Stored data:
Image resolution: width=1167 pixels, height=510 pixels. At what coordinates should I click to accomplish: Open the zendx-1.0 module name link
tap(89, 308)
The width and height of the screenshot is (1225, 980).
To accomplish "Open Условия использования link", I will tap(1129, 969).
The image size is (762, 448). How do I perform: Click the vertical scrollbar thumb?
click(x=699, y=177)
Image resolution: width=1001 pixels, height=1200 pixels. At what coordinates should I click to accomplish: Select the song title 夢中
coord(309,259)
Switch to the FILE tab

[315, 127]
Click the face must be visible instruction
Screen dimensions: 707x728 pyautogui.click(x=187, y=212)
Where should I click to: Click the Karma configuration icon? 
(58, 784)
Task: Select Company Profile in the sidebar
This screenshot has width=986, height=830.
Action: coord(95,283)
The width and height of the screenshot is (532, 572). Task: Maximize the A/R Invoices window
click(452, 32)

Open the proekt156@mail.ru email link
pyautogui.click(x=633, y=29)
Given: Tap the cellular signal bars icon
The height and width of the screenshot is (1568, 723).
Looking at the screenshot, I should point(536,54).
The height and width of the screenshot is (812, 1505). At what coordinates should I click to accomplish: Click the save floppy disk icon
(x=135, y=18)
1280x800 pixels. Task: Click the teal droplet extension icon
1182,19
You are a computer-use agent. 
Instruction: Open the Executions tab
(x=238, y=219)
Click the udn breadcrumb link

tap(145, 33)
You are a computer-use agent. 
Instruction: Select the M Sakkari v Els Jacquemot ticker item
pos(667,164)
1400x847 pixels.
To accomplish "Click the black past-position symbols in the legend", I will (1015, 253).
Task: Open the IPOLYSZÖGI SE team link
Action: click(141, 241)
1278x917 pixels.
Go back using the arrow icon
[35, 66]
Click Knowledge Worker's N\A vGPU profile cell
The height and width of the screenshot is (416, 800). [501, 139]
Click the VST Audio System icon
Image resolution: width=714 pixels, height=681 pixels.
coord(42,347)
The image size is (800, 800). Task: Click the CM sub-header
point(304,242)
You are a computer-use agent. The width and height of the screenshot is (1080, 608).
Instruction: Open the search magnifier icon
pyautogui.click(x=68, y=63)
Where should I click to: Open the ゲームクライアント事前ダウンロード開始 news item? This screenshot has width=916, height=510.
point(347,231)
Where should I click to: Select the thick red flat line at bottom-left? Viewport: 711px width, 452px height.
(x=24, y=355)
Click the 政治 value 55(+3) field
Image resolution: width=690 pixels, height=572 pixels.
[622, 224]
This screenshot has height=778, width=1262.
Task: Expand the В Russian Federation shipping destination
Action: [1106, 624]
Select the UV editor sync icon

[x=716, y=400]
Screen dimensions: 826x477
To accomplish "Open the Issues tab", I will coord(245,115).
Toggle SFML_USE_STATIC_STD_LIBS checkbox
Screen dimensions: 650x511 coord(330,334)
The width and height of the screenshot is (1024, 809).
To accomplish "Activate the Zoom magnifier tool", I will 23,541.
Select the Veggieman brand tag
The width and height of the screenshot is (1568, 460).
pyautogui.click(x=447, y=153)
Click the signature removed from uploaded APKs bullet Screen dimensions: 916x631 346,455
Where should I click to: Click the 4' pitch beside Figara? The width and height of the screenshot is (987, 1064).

Work instruction
Your answer must be the records above, repeated exactly.

Exercise answer
Image resolution: width=1167 pixels, height=510 pixels. At what coordinates should I click to accomplish: Open the zendx-1.0 module name link
tap(89, 308)
The width and height of the screenshot is (1225, 980).
To accomplish "Open Условия использования link", I will tap(1129, 969).
The image size is (762, 448). How do I perform: Click the vertical scrollbar thumb?
click(x=699, y=177)
Image resolution: width=1001 pixels, height=1200 pixels. At what coordinates should I click to accomplish: Select the song title 夢中
coord(309,259)
Switch to the FILE tab

[315, 127]
Click the face must be visible instruction
Screen dimensions: 707x728 pyautogui.click(x=187, y=212)
Where should I click to: Click the Karma configuration icon? 
(58, 784)
Task: Select Company Profile in the sidebar
This screenshot has width=986, height=830.
Action: coord(95,283)
The width and height of the screenshot is (532, 572). Task: Maximize the A/R Invoices window
click(452, 32)

Open the proekt156@mail.ru email link
pyautogui.click(x=633, y=29)
Given: Tap the cellular signal bars icon
The height and width of the screenshot is (1568, 723).
Looking at the screenshot, I should point(536,54).
The height and width of the screenshot is (812, 1505). At what coordinates should I click to accomplish: Click the save floppy disk icon
(x=135, y=18)
1280x800 pixels. Task: Click the teal droplet extension icon
1182,19
You are a computer-use agent. 
Instruction: Open the Executions tab
(x=238, y=219)
Click the udn breadcrumb link

tap(145, 33)
You are a computer-use agent. 
Instruction: Select the M Sakkari v Els Jacquemot ticker item
pos(667,164)
1400x847 pixels.
To accomplish "Click the black past-position symbols in the legend", I will (1015, 253).
Task: Open the IPOLYSZÖGI SE team link
Action: click(141, 241)
1278x917 pixels.
Go back using the arrow icon
[35, 66]
Click Knowledge Worker's N\A vGPU profile cell
The height and width of the screenshot is (416, 800). [501, 139]
Click the VST Audio System icon
Image resolution: width=714 pixels, height=681 pixels.
coord(42,347)
The image size is (800, 800). Task: Click the CM sub-header
point(304,242)
You are a computer-use agent. The width and height of the screenshot is (1080, 608).
Instruction: Open the search magnifier icon
pyautogui.click(x=68, y=63)
Where should I click to: Open the ゲームクライアント事前ダウンロード開始 news item? This screenshot has width=916, height=510.
point(347,231)
Where should I click to: Select the thick red flat line at bottom-left? Viewport: 711px width, 452px height.
(x=24, y=355)
Click the 政治 value 55(+3) field
Image resolution: width=690 pixels, height=572 pixels.
[622, 224]
This screenshot has height=778, width=1262.
Task: Expand the В Russian Federation shipping destination
Action: [1106, 624]
Select the UV editor sync icon

[x=716, y=400]
Screen dimensions: 826x477
To accomplish "Open the Issues tab", I will coord(245,115).
Toggle SFML_USE_STATIC_STD_LIBS checkbox
Screen dimensions: 650x511 coord(330,334)
The width and height of the screenshot is (1024, 809).
To accomplish "Activate the Zoom magnifier tool", I will 23,541.
Select the Veggieman brand tag
The width and height of the screenshot is (1568, 460).
pyautogui.click(x=447, y=153)
Click the signature removed from uploaded APKs bullet Screen dimensions: 916x631 346,455
Where should I click to: Click the 4' pitch beside Figara? The width and height of the screenshot is (987, 1064).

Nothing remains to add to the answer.